Gutachten sieht „Erfolgsaussichten“ für NPD-Verbot

Auch Niedersachsen stimmt nun für Antrag in Karlsruhe

Niedersachsen will in der kommenden Woche bei den Sitzungen von Innenministern und Ministerpräsidenten für die Einleitung eines Verbotsverfahrens gegen die NPD stimmen. „Wir wollen, dass die rechtsextreme Partei verboten wird“, sagte Regierungschef David McAllister (CDU) am Donnerstag in Hannover. Die CDU/FDP-Landesregierung in Hannover stützt ihre Entscheidung auf ein Rechtsgutachten, welches zu dem Schluss kommt, dass ein Verbotsverfahren „hinreichende Erfolgsaussichten“ habe. „Das heißt, das aggressiv kämpferische kann aus diesen Unterlagen bewiesen werden“, sagte Niedersachsens Innenminister Uwe Schünemann (CDU).

Am Mittwoch wollen zunächst die Innenminister von Bund und Ländern und am Donnerstag die Ministerpräsidenten über das Verbotsverfahren abstimmen. Bislang hatte sich Niedersachsen bei der Forderung im Gegensatz zu Bayern, den ostdeutschen sowie den SPD-regierten Ländern bedeckt gehalten.

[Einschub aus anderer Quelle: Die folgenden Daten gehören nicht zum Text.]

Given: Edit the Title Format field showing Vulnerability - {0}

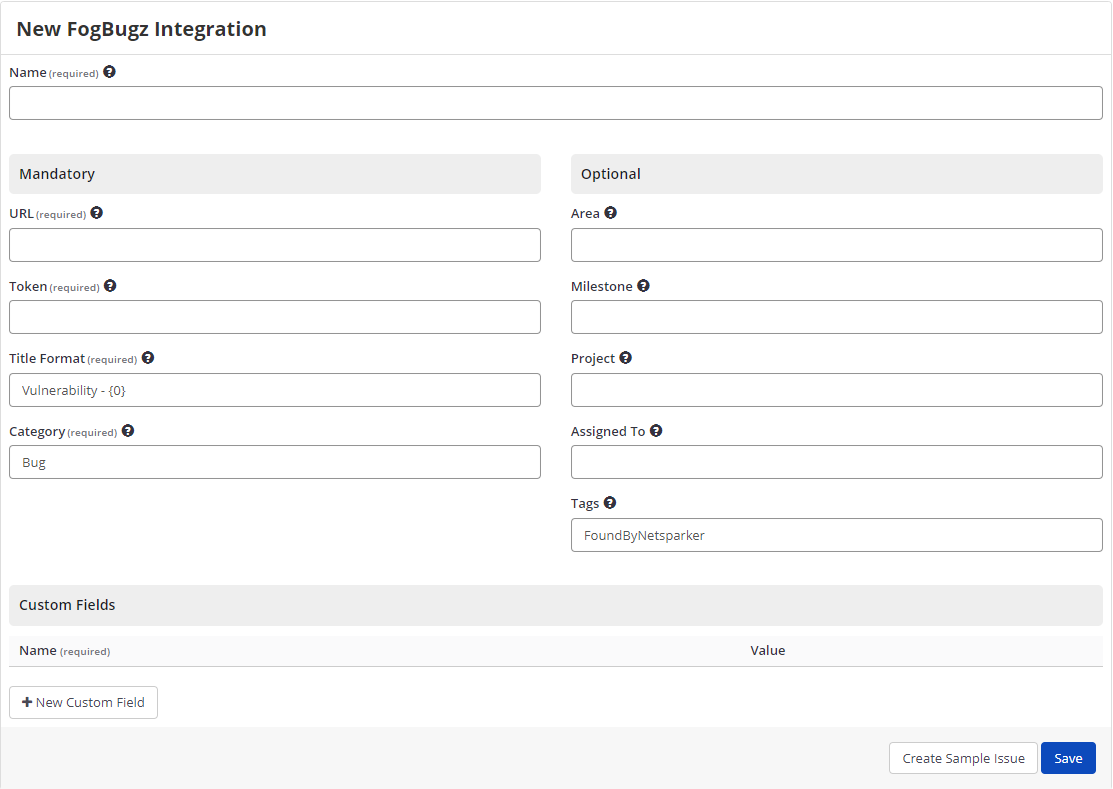Looking at the screenshot, I should tap(275, 390).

Quellen öffentlich zugänglich

Schünemann hatte den Vizepräsidenten des Sozialgerichts Karlsruhe, Franz Wilhelm Dollinger, mit der Prüfung des von Bund und Ländern zusammengetragenen Materials beauftragt. Dollinger hatte bereits 2003 beim gescheiterten NPD-Verbotsverfahren am Bundesverfassungsgericht mitgearbeitet und gilt als unabhängiger NPD-Experte. Grundvoraussetzung für ein erfolgreiches Verfahren sei, so das Gutachten, der Abzug der V-Leute des Verfassungsschutzes aus der Führungsriege. „Das ist geschehen und kann durch die Innenminister auch glaubhaft vor Gericht dargelegt werden“, sagte Schünemann. Zudem könne auch mit den „100 Prozent offen zugänglichen Quellen“ die Verfassungswidrigkeit nachgewiesen werden. Dollinger hatte in einer rund 100-seitigen Bewertung das NPD-Material aus den Jahren 2008 bis 2012, darunter das Parteiprogramm von 2010, personenbezogene Daten aus dem Internet, Vorstandsbeschlüsse und andere frei verfügbare Dokumente untersucht.